Tunisie : un palier à passer ?

Troisième nation africaine au classement Fifa (28e mondiale), derrière le Maroc (13e) et le Sénégal (20e), la Tunisie a pourtant rarement brillé à la CAN. En 20 participations, les Aigles de Carthage n’ont été sacrés qu’une fois, en 2004, à domicile, après avoir été finalistes en Afrique du Sud en 1996, et en 1965, encore chez eux.

La Tunisie a une solidité défensive à tout épreuve : les Aigles de Carthage ont bouclé leur campagne qualificative avec un seul but encaissé, soit le meilleur bilan parmi les équipes engagées. Cependant, il faudra être capable tenir la distance alors que l’équipe est en pleine transition avec la retraite internationale de Whabi Khazri et un Youssef Msakni vieillissant, tandis que de nouveaux cadres tardent à émerger.
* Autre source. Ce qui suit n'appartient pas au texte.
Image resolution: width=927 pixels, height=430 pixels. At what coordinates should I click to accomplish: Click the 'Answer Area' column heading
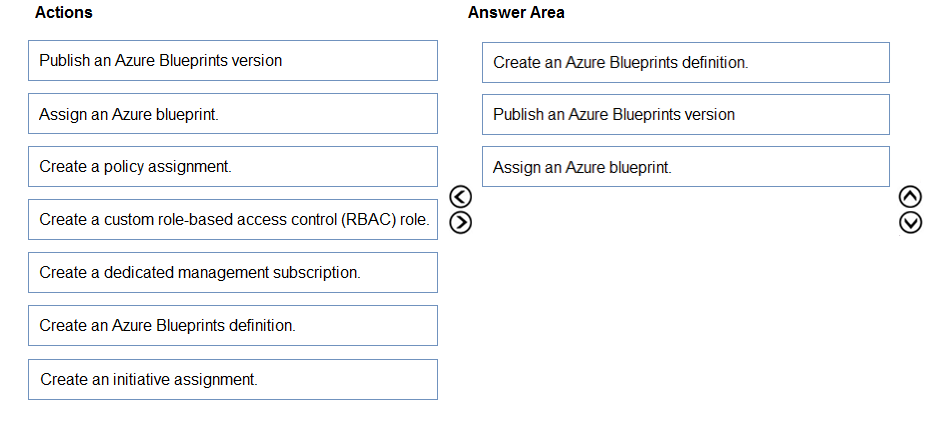click(516, 13)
Le Cameroun : toujours se méfier du lion qui dort

« Un lion ne meurt jamais, il dort », dit le proverbe camerounais. Or, les Lions indomptables semblent plongés dans la léthargie ces derniers mois. Le quintuple vainqueur de l’épreuve a eu bien du mal à se qualifier, tremblant jusqu’au tout dernier match des éliminatoires. L’effectif actuel apparait faible, avec seul Zambo-Anguissa et André Onana évoluant dans des clubs de premier plan européen.

Cependant, le Cameroun est capable du meilleur quand on s’y attend le moins, à l’image de cette victoire de prestige face au Brésil durant le Mondial au Qatar. Les Lions indomptables ne devront cependant pas dormir trop longtemps, car le groupe de la mort les attend.